Dla mnie jest tragedią, jeśli wojna trwa, ludzie umierają, żyją krótko i źle

A jeśli będzie nas 30 milionów, poradzimy sobie. Rozwiniemy inną gospodarkę.  

NŻ: Jakiej gospodarki może spodziewać się Ukraina z taką liczbą ludzi?

EL: Bardzo udanej. Problemem nie jest liczba ludzi. 30 milionów ludzi to nie jest mało - około 15 milionów z nich to siła robocza. Z taką liczbą ludzi można dobrze pracować, o ile ma się odpowiednie umysły. Ale jeśli zaczniemy odbudowywać gospodarkę surowcową, to 15 milionów nie wystarczy, bo taka gospodarka prawie zawsze wymaga licznej siły roboczej. Wymaga rąk, a nie głów. I daje bardzo mało rezultatów. Natomiast jeśli jest to gospodarka XXI wieku, która wymaga głów, umysłów, i w mniejszym stopniu rąk, to wystarczy, aby ludzie byli szczęśliwi. Kiedy ludzie mówią mi, że musimy zwiększyć wskaźnik urodzeń, odpowiadam: "Nie. Musimy zmniejszyć śmiertelność". Małżeństwo ma prawo decydować, ile dzieci chce mieć. Ale jeśli dziecko już przyszło na świat, powinno żyć długo i szczęśliwie. To jest dla mnie priorytet.
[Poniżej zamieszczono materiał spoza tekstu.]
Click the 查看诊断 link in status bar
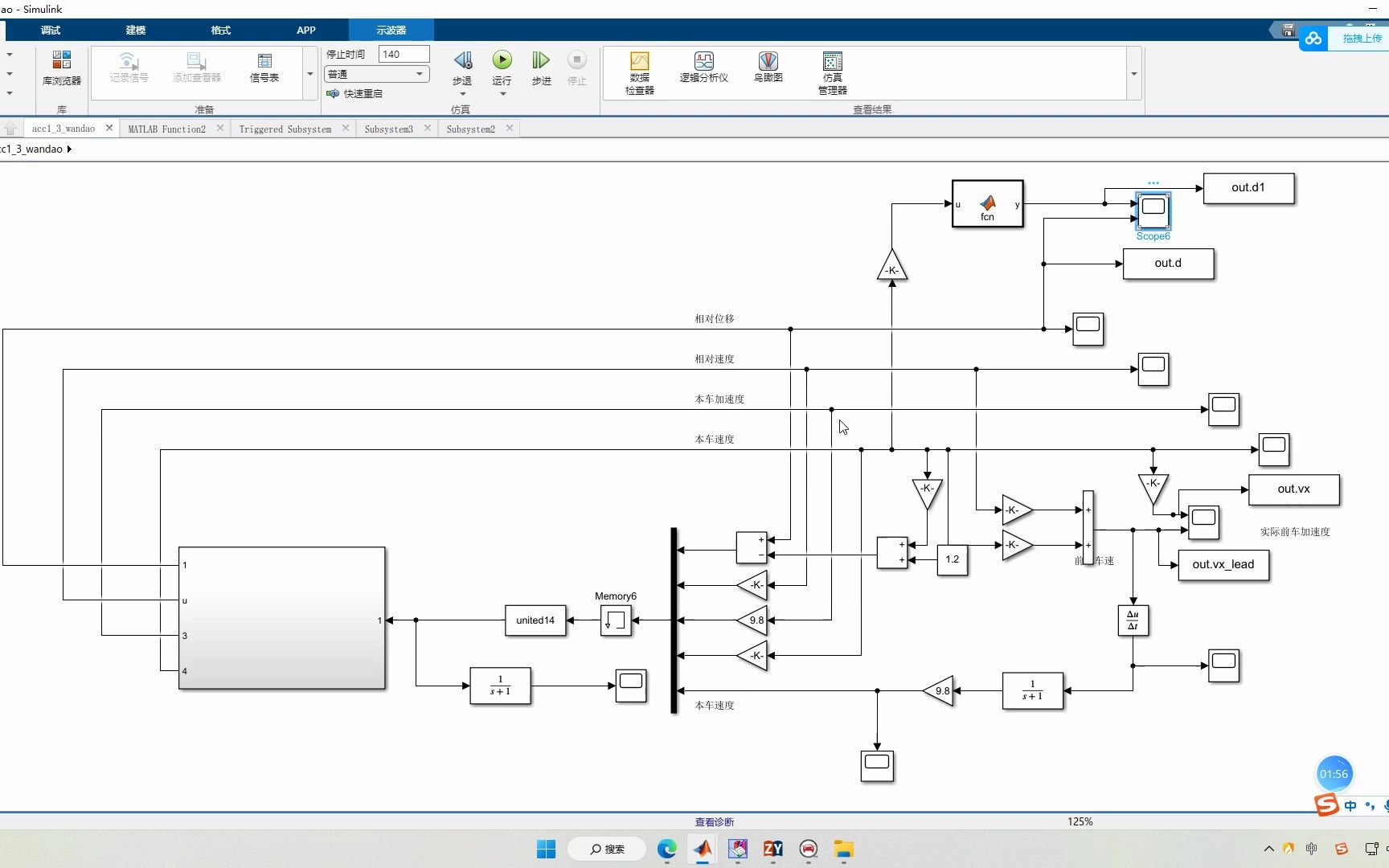 point(715,821)
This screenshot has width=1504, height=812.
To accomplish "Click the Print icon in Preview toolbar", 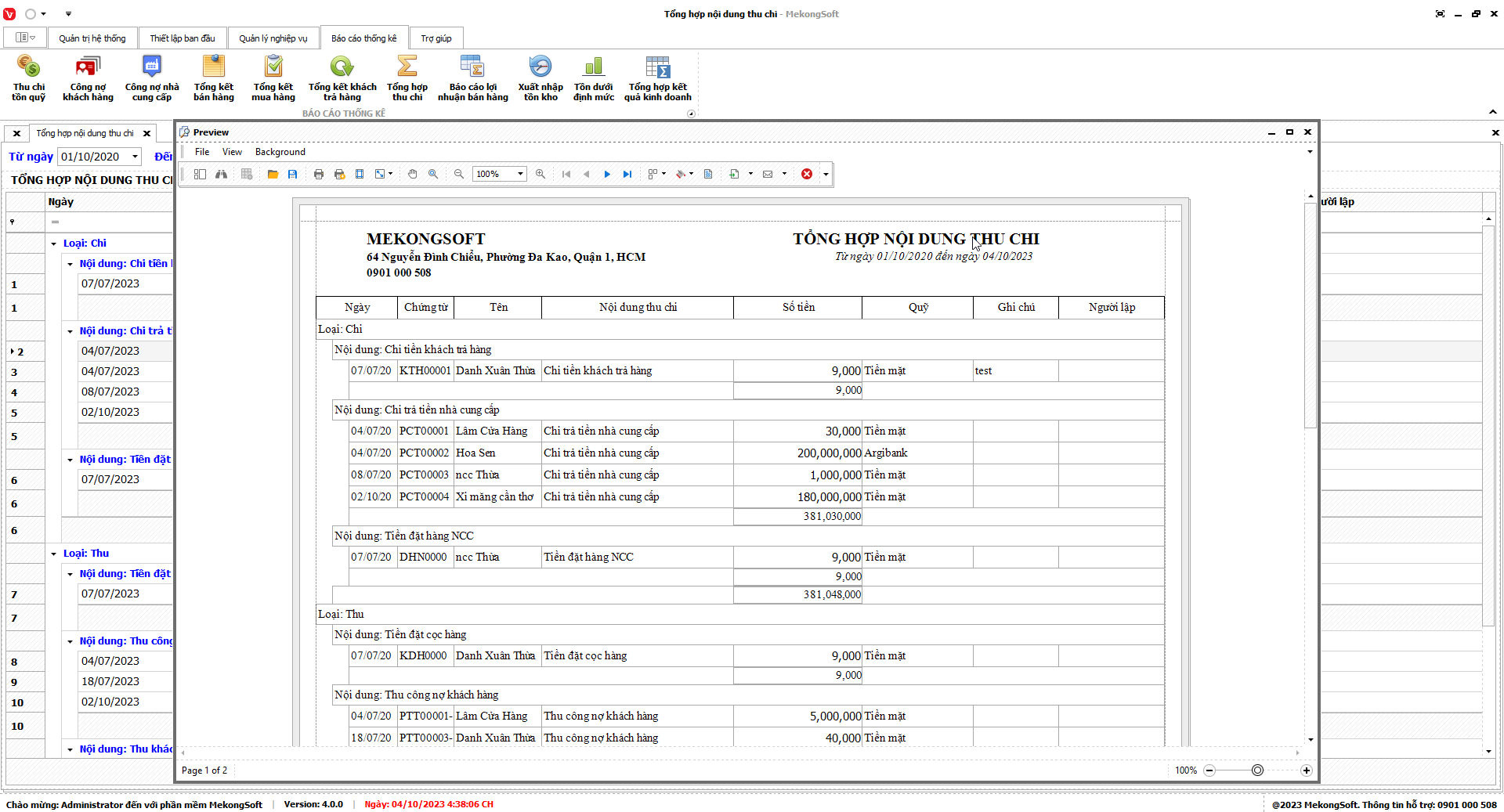I will [x=319, y=174].
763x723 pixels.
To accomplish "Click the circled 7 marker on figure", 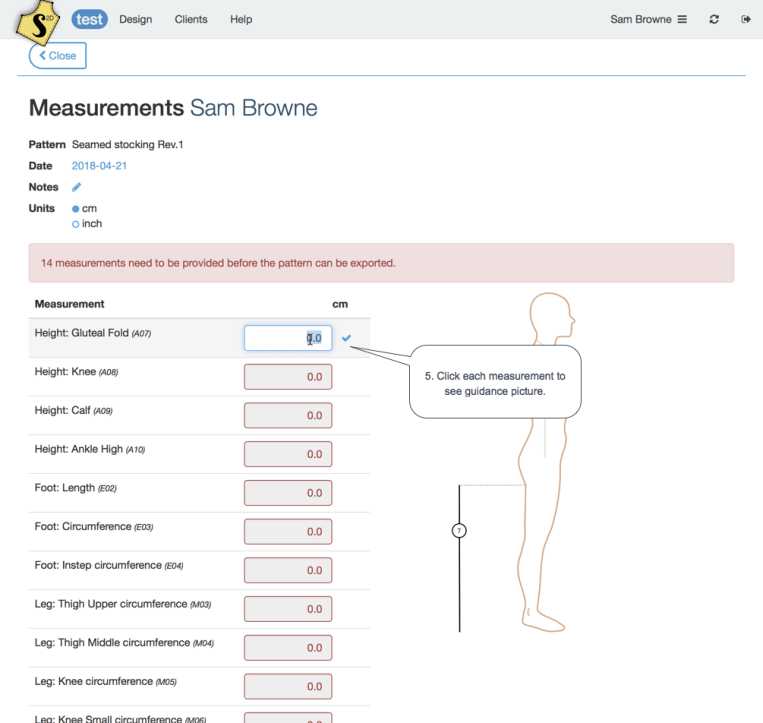I will pos(459,530).
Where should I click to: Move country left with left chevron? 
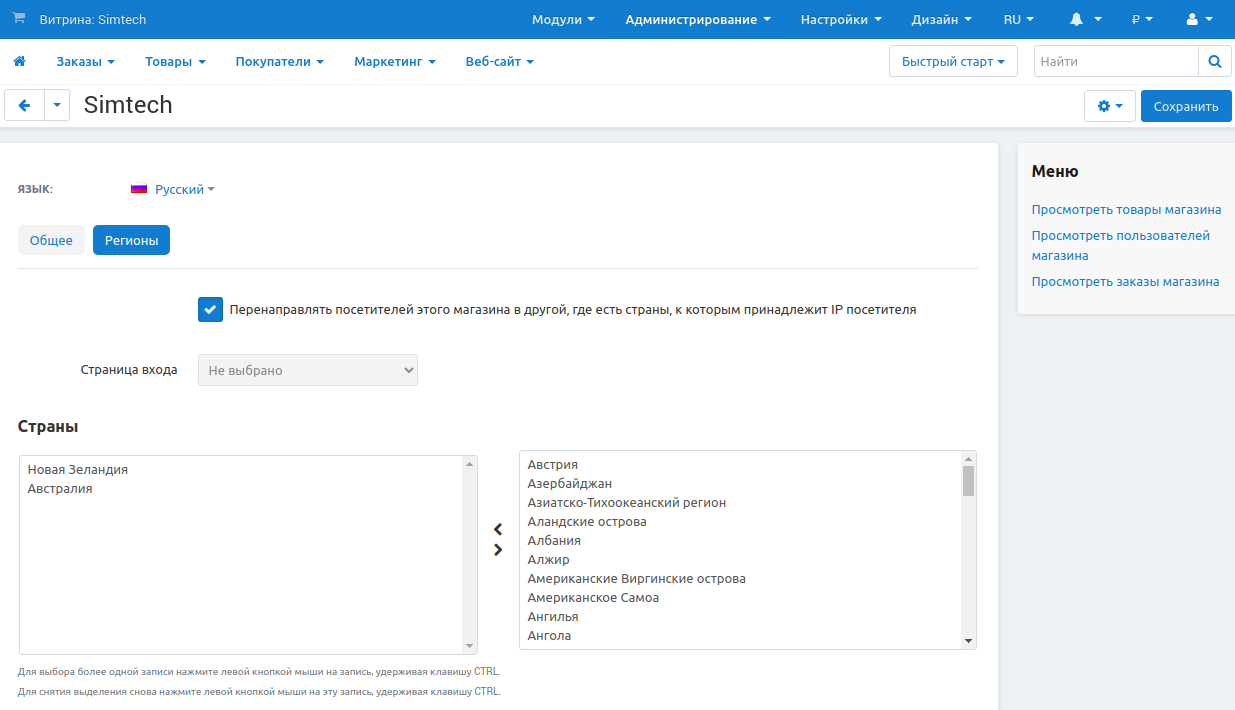pos(498,530)
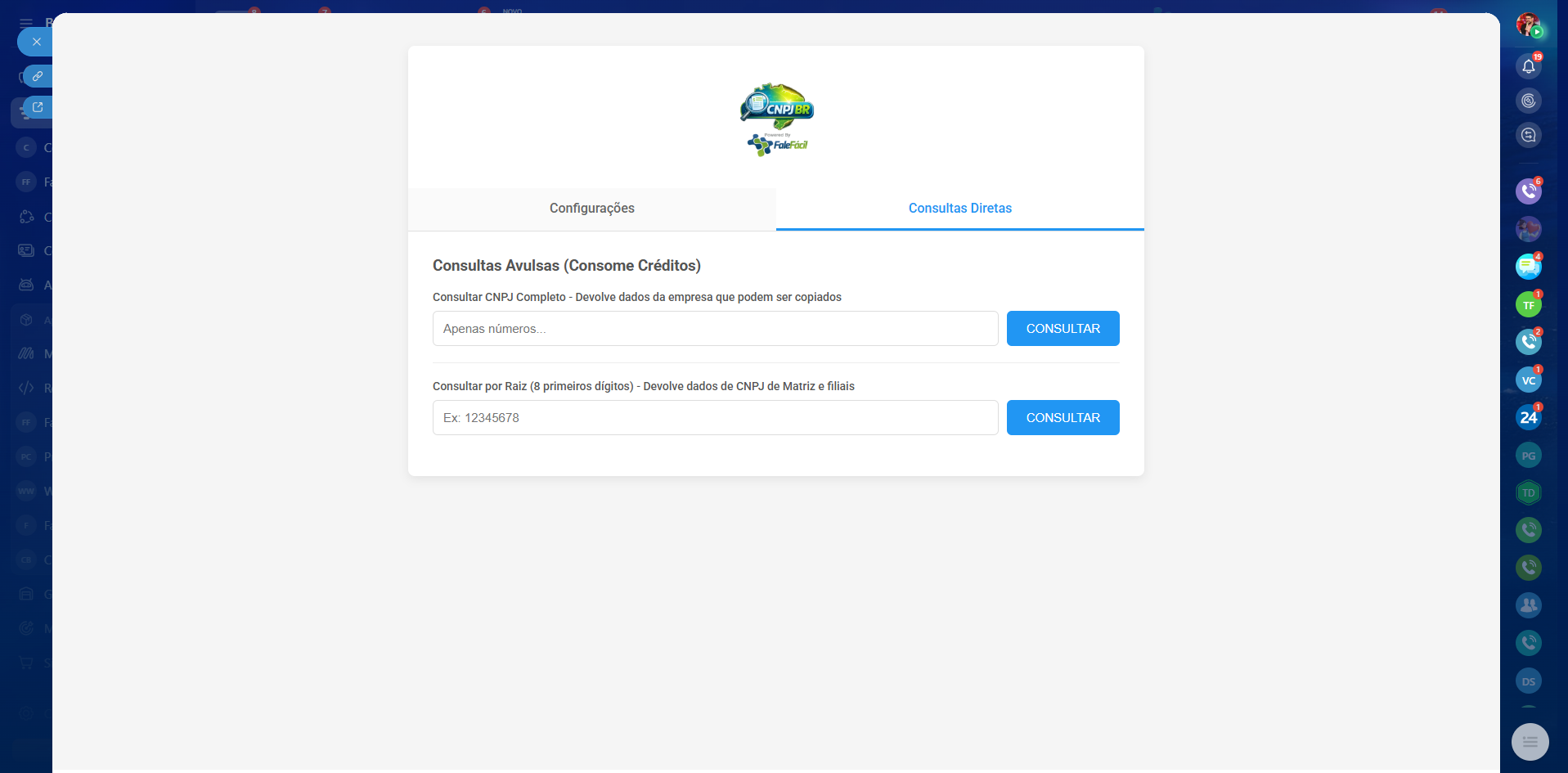The height and width of the screenshot is (773, 1568).
Task: Open the VC chat avatar in sidebar
Action: tap(1528, 380)
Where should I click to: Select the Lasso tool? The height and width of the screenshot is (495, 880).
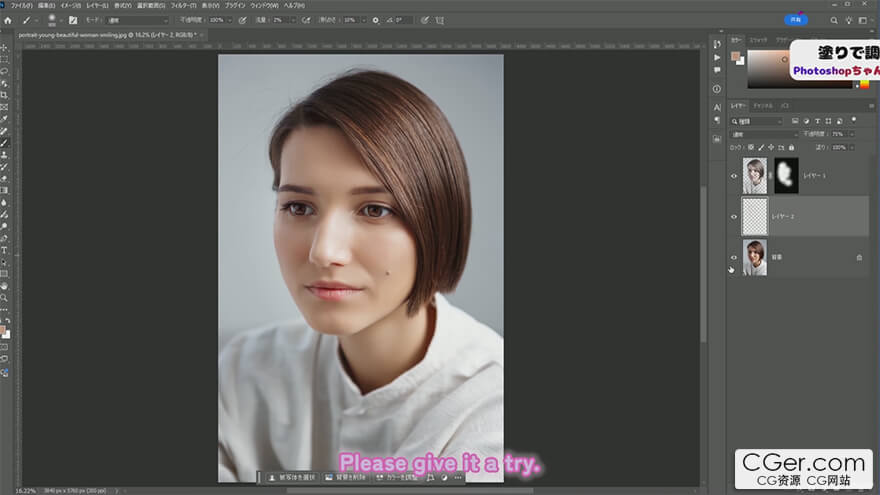click(x=5, y=71)
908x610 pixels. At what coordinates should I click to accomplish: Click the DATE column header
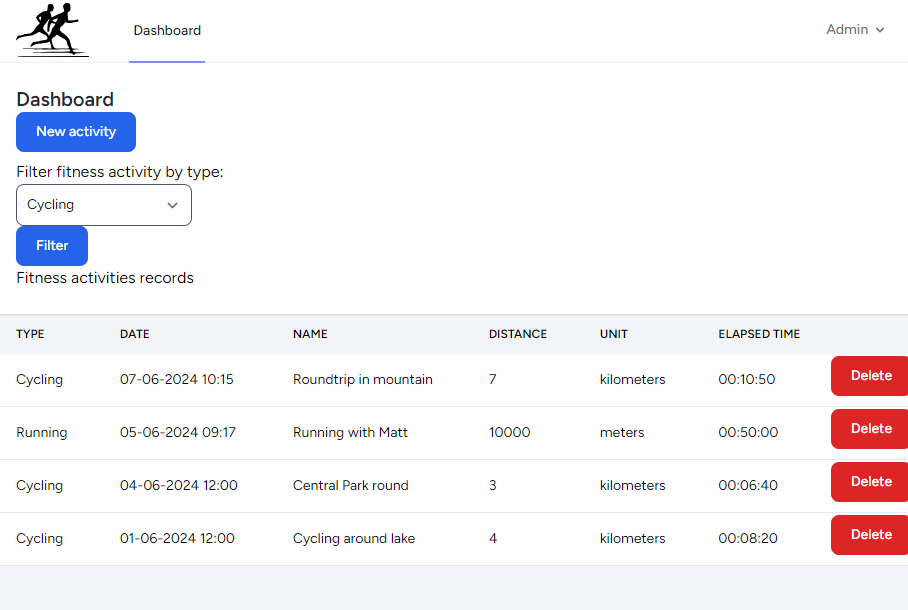coord(135,334)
NŻ: Jak według Pani zmieni się Ukraina w ciągu najbliższych 10 lat?

EL: Jeśli wojna zakończy się w tym czasie, to oczywiście zmiany będą tylko na lepsze. Myślę, że nie utrzymamy jedności w społeczeństwie na obecnym poziomie, to niemożliwe. Jednak będziemy normalnym, spójnym społeczeństwem demokratycznym. Mam nadzieję, że formacja ukraińskiego narodu politycznego osiągnie wyższy poziom. Myślę, że staniemy się bardziej tolerancyjni wobec migrantów, ponieważ w rzeczywistości migracja jest bardzo potężnym kanałem rozwoju cywilizacyjnego. Technologie, nowe umiejętności, zwyczaje itd. są przekazywane poprzez migrację. Z pewnością możliwe jest odcięcie się od świata zewnętrznego, ale nie byłoby to dla nas korzystne.

Musimy nauczyć się akceptować inne zwyczaje i zaznajamiać innych ludzi z naszymi tradycjami

NŻ: Jak zmienili się Ukraińcy przez dwa lata wojny? Czy nadal dostrzega Pani zdolność do samoorganizacji i wzajemnego wspierania się?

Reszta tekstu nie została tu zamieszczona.